A London couple (John Gregson and Dinah Sheridan) driving their 1904 car “Genevieve” in an annual trip to Brighton Beach quickly find themselves in an increasingly tension-filled race with their friend (Kenneth More) and his guest Rosalind (Kay Kendall).

Genres, Themes, Actors, and Directors:

  • Car Racing
  • Comedy
  • Marital Problems
  • Road Trip

Referred to by TCM as “one of the most beloved British comedies of all time”, this surprisingly enjoyable road-trip adventure is filled with humor, tension, joy, and plenty of exciting plot twists. Indeed, the entire script leaves us wondering what will happen next to our protagonists — not just in terms of their romantic relationships, but the lengths to which Gregson and More will go in their increasingly driven competitive frenzy. Sheridan is highly sympathetic, and the cinematography and location shooting are gorgeous, making this a pleasant vicarious trip to take despite the many hair-raising automotive challenges faced along the way.

Note: A highly memorable moment — featured in the film’s poster and the still below — demonstrates Kendall’s surprising trumpet skills, in a scene which is now “an icon of British comedy.”

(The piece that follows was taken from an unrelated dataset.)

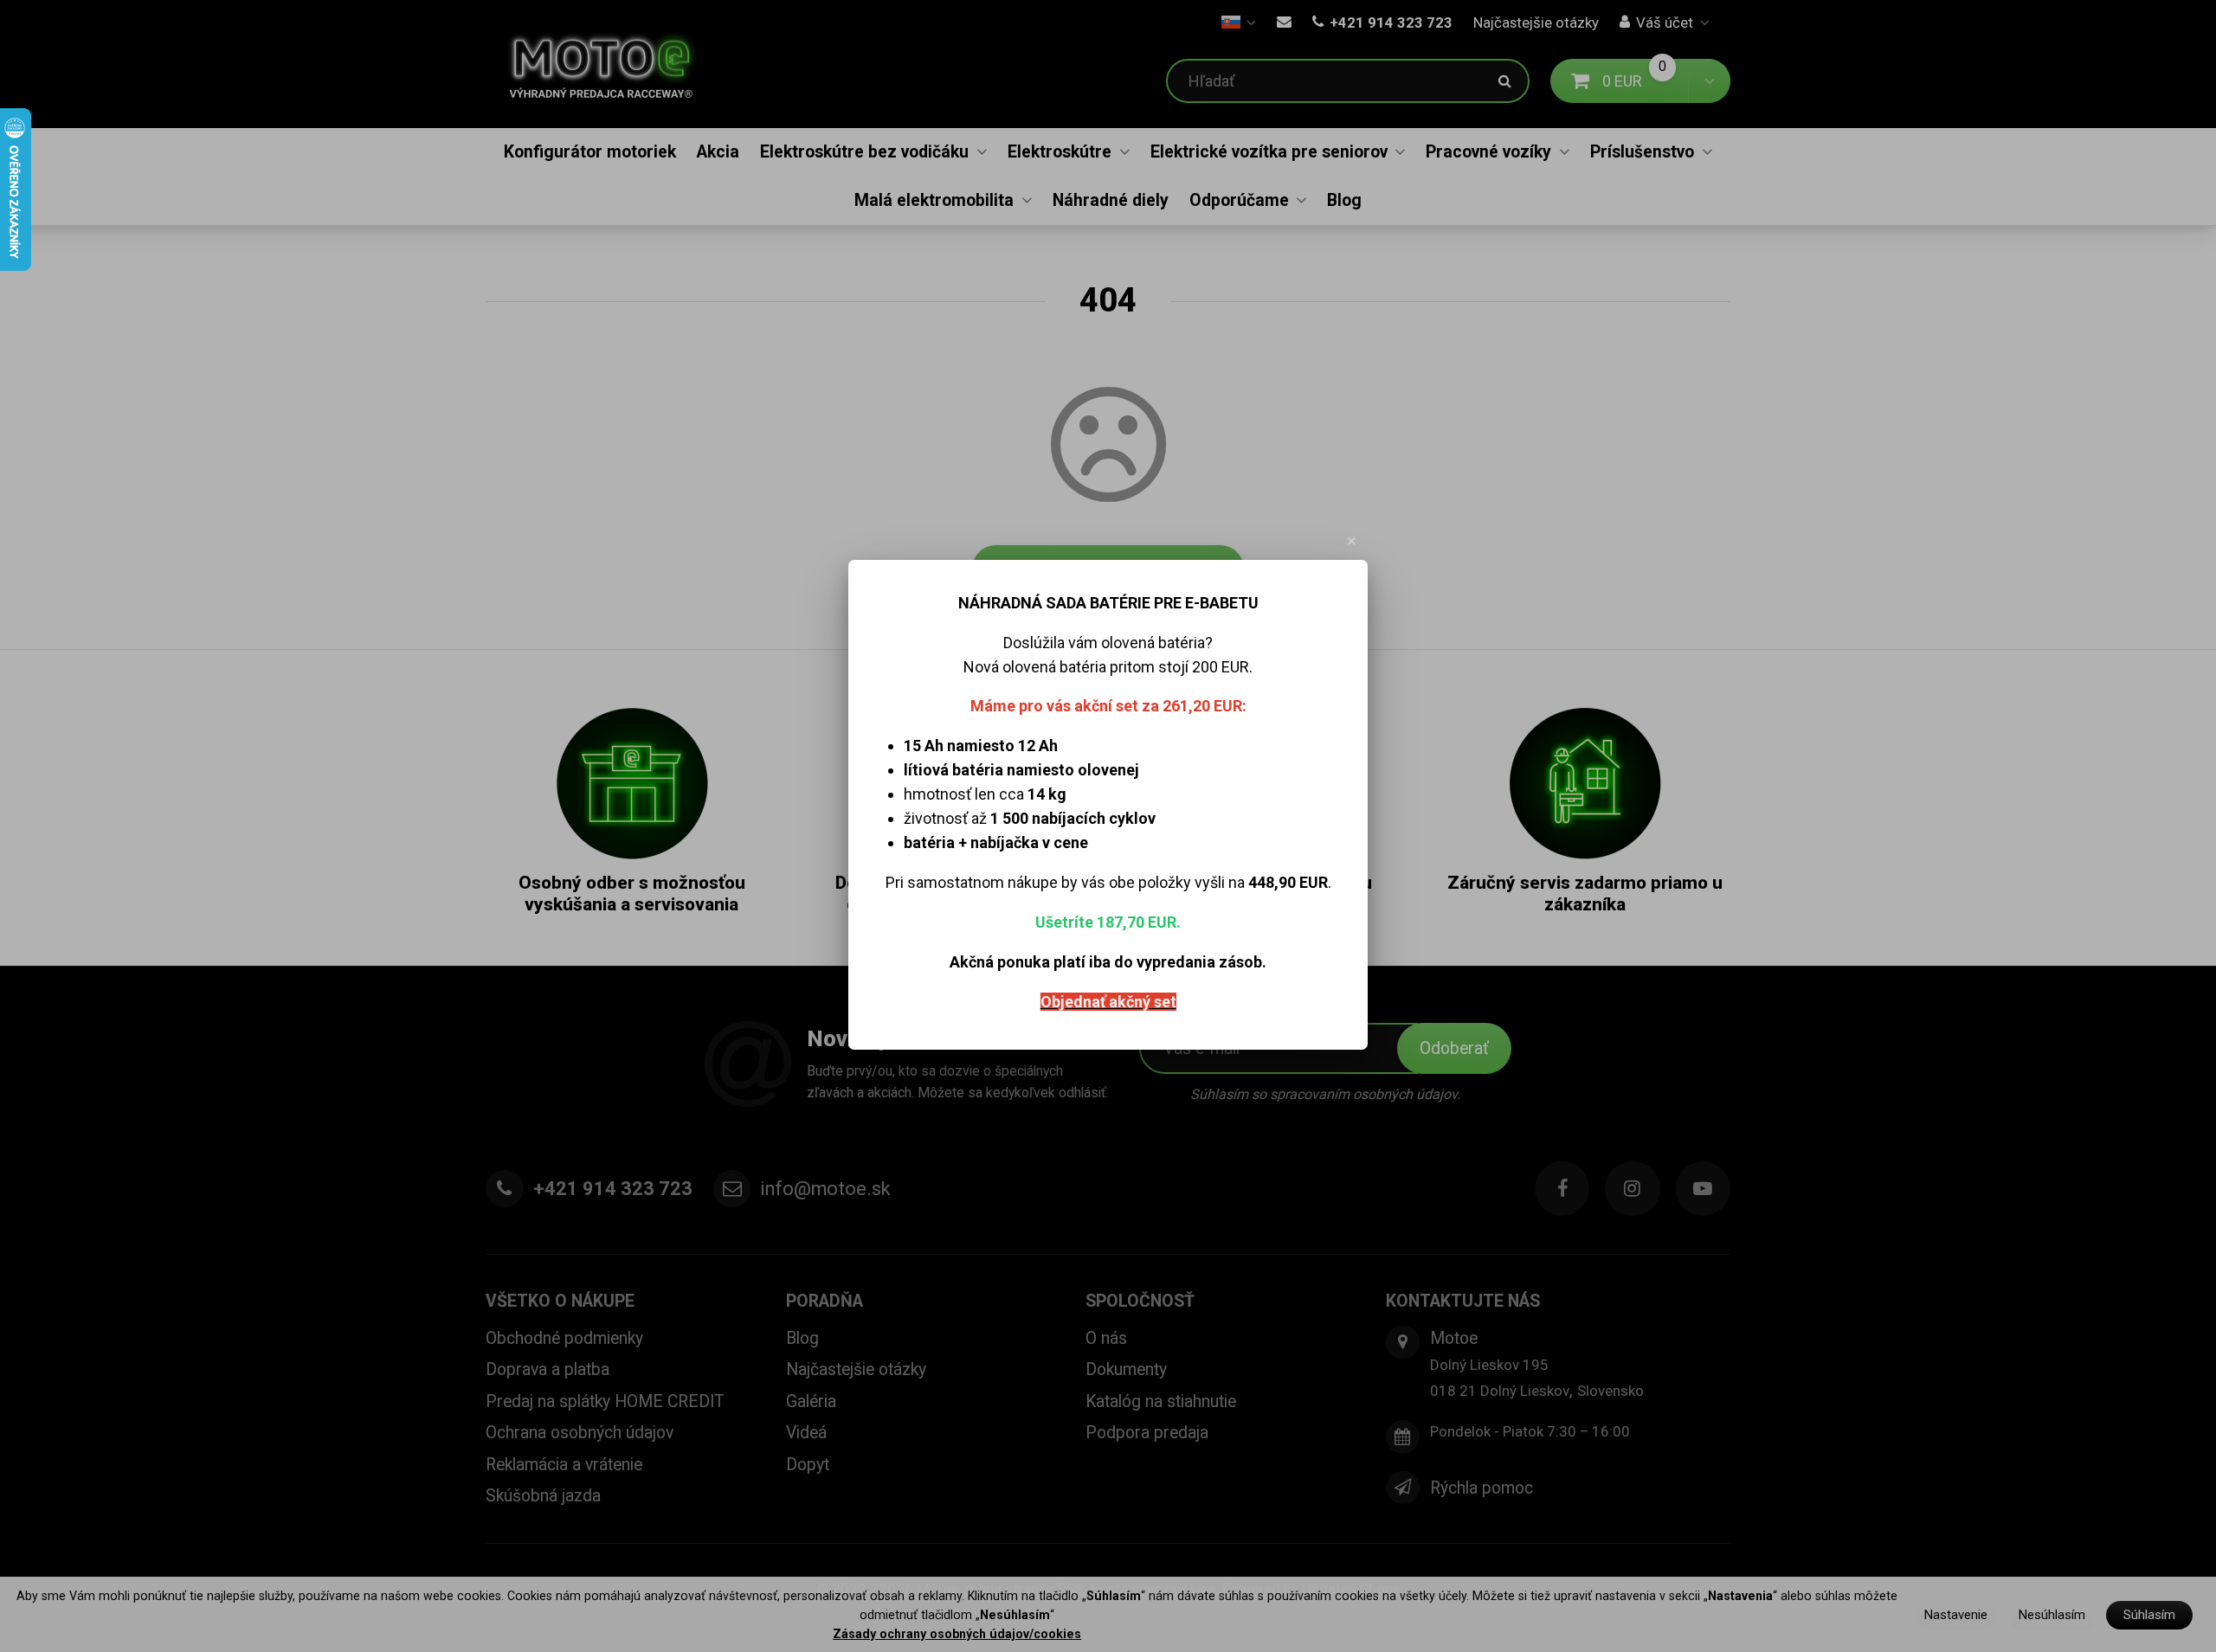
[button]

Redeeming Qualities and Moments:

  • Fine performances by the leads

  • Excellent use of outdoor shooting locales

  • Sparkling Technicolor cinematography
  • William Rose’s script
  • Larry Adler’s harmonica-driven score

Must See?
Yes, as an enjoyable “good show”. Listed as a film with Historical Importance and a Personal Recommendation in the back of Peary’s book.


  • Good Show


One thought on “Genevieve (1953)

  1. Not must-see.

    I’ll admit to being much-less-enamored of this flick. For what it is, it seems to play smoothly and innocuously enough for its first half (and, yes, Kendall’s sudden trumpet solo is a highlight). However, midway, the script enters a tiresome section involving jealousy (never a personal- favorite element) – and, from there, we are left with a series of competitive stops-and-starts that begins to reflect creative desperation.

    There’s no denying that writer Rose went on to higher heights – with at least three high-profile, mid-career classics to his credit: ‘The Ladykillers’, ‘It’s a Mad Mad Mad Mad World’ (co-written with his wife Tania – who is referenced on an invitation card in ‘Genevieve’), and ‘The Russians Are Coming, The Russians Are Coming’. But ‘Genevieve’ doesn’t quite compare favorably.

    Odd sidebar note about (the American) Rose at IMDb: “Although best known as a writer of comedies, he was a very highly-strung person and extremely volatile, with a history of nervous breakdown.”